They are both powered by the Haswell architecture and will debut by the end of March

Feb 12, 2014 09:09 GMT  ·  By

Intel may not always be launching new consumer-oriented central processing units, but that's not the only business outlet it has, and it's always working on a new chip or two. In this case, it's making a Core i5 and two Core i7 units for embedded systems.

That means that the central processing units will be used in traffic lights, factory controllers, complex systems like hybrid vehicles, MRI, and avionics, etc.

Well, their specifications will rather limit their usefulness to a few of those potential applications, but we can't tell exactly what they are.

Sure, there are some pages holding information regarding them, but they are not confirmed, and Intel probably won't bother commenting.

So we'll have to wait until the three processors, Core i5-4402EC, Core i7-4700EC and i7-4702EC, are launched this quarter (Q1 2014).
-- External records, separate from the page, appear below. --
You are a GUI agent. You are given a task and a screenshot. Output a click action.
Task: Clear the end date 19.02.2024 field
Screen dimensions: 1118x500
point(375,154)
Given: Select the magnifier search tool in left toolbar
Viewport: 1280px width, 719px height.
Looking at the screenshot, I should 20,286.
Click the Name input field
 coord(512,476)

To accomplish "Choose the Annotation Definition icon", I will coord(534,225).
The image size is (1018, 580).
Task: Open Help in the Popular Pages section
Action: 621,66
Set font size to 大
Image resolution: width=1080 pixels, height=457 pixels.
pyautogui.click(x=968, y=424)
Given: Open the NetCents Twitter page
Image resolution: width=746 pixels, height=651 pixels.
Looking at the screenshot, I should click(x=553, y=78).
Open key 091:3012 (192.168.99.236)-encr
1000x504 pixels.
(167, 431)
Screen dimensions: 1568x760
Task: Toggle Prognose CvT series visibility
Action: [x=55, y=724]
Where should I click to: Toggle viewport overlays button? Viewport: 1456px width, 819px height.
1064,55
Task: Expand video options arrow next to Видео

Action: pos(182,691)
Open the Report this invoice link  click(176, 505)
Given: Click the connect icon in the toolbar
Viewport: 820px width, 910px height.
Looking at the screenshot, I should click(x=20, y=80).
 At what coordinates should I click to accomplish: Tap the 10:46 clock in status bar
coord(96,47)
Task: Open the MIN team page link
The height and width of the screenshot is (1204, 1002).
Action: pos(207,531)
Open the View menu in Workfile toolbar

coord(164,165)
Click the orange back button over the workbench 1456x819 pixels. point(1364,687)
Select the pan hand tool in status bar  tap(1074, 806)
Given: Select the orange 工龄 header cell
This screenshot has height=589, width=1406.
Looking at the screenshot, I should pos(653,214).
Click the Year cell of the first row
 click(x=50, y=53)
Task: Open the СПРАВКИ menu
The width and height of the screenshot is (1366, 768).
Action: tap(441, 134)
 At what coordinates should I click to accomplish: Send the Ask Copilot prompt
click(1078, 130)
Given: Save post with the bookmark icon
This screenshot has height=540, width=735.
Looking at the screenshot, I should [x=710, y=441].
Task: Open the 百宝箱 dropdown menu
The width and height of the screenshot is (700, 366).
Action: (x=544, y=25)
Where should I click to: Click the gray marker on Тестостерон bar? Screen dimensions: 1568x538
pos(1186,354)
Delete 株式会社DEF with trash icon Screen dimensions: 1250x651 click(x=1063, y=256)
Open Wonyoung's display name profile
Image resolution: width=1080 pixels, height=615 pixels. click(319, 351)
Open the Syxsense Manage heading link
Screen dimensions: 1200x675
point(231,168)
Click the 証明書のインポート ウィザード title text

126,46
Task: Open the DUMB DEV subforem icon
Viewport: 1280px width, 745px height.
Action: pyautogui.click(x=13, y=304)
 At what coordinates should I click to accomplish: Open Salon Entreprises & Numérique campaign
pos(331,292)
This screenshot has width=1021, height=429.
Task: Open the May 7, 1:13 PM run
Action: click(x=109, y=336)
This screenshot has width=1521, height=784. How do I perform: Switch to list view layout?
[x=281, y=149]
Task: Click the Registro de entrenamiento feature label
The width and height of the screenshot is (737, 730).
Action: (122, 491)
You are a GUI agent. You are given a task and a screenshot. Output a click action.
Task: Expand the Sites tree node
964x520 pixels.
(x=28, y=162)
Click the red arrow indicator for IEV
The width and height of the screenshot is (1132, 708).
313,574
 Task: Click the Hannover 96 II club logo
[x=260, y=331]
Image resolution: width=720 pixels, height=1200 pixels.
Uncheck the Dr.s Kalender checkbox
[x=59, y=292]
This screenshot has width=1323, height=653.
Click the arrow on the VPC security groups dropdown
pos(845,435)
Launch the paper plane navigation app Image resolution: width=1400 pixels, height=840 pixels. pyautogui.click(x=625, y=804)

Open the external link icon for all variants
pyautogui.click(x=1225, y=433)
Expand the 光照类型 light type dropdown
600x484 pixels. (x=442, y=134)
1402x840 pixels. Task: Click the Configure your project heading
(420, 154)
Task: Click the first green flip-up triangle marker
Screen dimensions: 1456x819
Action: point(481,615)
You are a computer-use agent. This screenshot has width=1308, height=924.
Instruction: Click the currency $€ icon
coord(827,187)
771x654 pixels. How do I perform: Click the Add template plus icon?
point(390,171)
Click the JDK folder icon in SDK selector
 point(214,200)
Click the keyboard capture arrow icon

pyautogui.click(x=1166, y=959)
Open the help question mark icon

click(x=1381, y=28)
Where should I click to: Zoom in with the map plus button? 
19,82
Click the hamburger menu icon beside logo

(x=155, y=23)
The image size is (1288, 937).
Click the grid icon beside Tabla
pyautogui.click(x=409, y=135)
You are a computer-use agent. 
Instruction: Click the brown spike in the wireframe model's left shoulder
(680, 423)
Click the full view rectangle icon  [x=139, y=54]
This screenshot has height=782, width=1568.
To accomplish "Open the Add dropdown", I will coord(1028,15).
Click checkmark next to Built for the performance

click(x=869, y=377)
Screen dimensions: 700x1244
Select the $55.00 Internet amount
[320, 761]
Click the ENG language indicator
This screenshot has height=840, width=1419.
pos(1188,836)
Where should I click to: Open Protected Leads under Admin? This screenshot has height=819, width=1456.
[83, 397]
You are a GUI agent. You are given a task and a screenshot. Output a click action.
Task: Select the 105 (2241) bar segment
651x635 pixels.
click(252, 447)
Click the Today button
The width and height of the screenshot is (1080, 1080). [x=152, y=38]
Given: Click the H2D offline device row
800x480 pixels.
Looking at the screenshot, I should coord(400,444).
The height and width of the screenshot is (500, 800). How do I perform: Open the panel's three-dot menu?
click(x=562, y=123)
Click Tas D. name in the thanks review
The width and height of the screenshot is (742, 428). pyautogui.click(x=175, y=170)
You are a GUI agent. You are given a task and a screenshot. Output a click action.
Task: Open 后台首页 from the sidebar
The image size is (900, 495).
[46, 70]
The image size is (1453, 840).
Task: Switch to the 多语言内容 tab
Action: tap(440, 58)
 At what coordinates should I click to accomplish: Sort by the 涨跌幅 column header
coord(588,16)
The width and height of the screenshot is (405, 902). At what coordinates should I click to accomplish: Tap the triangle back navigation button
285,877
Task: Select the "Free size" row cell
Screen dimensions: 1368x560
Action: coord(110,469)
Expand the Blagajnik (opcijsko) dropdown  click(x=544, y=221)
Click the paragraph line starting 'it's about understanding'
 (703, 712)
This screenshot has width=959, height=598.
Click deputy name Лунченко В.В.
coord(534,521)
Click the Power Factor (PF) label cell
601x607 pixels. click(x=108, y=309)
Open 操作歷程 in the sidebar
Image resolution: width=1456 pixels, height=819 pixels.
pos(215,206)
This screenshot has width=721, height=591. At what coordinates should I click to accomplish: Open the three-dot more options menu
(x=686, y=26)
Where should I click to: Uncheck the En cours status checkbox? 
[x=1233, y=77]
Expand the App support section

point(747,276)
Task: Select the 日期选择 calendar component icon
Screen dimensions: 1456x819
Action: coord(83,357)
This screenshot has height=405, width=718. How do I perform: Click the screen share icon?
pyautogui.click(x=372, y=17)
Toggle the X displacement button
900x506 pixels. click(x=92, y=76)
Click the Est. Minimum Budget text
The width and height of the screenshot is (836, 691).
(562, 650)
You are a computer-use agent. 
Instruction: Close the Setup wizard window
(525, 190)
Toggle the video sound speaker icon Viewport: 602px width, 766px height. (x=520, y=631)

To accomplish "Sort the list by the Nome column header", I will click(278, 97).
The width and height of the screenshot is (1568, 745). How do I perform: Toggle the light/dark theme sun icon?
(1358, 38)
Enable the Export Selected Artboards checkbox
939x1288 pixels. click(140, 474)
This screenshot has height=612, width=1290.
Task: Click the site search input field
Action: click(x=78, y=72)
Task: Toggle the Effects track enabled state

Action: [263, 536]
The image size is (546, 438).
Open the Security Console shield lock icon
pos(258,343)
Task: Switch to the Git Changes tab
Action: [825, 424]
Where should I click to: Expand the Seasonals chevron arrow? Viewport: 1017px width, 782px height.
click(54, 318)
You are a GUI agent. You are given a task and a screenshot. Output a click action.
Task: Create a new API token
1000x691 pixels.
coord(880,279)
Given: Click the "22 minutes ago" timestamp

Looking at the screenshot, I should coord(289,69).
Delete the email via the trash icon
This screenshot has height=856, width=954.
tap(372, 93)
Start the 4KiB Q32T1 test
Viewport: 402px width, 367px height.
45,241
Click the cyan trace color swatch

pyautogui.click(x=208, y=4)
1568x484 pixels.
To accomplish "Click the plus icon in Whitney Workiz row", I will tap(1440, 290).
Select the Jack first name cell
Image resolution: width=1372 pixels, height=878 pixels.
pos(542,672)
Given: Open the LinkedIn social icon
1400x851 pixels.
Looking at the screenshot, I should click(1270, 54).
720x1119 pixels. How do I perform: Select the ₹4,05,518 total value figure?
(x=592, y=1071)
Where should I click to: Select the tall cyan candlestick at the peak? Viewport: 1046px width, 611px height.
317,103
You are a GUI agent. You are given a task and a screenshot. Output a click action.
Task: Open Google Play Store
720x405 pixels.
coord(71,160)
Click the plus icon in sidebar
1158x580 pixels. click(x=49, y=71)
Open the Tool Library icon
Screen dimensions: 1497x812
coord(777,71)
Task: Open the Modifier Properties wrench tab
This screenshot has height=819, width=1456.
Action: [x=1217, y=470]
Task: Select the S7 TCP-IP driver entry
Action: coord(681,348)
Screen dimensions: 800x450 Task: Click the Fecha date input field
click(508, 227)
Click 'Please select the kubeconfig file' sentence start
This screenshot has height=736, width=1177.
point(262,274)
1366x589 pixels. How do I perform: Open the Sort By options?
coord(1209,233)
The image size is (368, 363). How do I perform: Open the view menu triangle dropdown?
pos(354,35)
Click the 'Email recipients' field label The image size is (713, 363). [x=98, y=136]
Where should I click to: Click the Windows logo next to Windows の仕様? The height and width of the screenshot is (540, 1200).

Intel probably won't bother releasing a press announcement when it finally unveils this CPU trio, or the Xeon E5-2524L v2 CPU that are also scheduled for Q1 2014.

Still, industrial customers may appreciate some forewarning, so here it is.

According to the Mouser website, the Intel Core i7-4700EC and i7-4702EC have clocks of 2.7 GHz and 2 GHz, respectively.

They both are quad-core chips with Hyper-Threading technology, meaning that the OS will see eight logical cores (threads) instead of four, allowing it to split the workload better, into smaller chunks.

The Core i5-4402EC, also detailed by Mouser (although, again, this information has not been confirmed), is supposedly a dual-core chip with 3 MB cache memory, 1.6 GHz base clock, and 2.7 GHz maximum Turbo Boost frequency.

It should also possess a DDR3-1600 memory controller. Come to think of it, the Core i7-4700EC and i7-4702EC should have one each as well, if not a faster one.

All the new central processing units, or at least the Core i7 models, should have higher energy efficiency than their predecessors, and a fair few of the chips making up the same generation.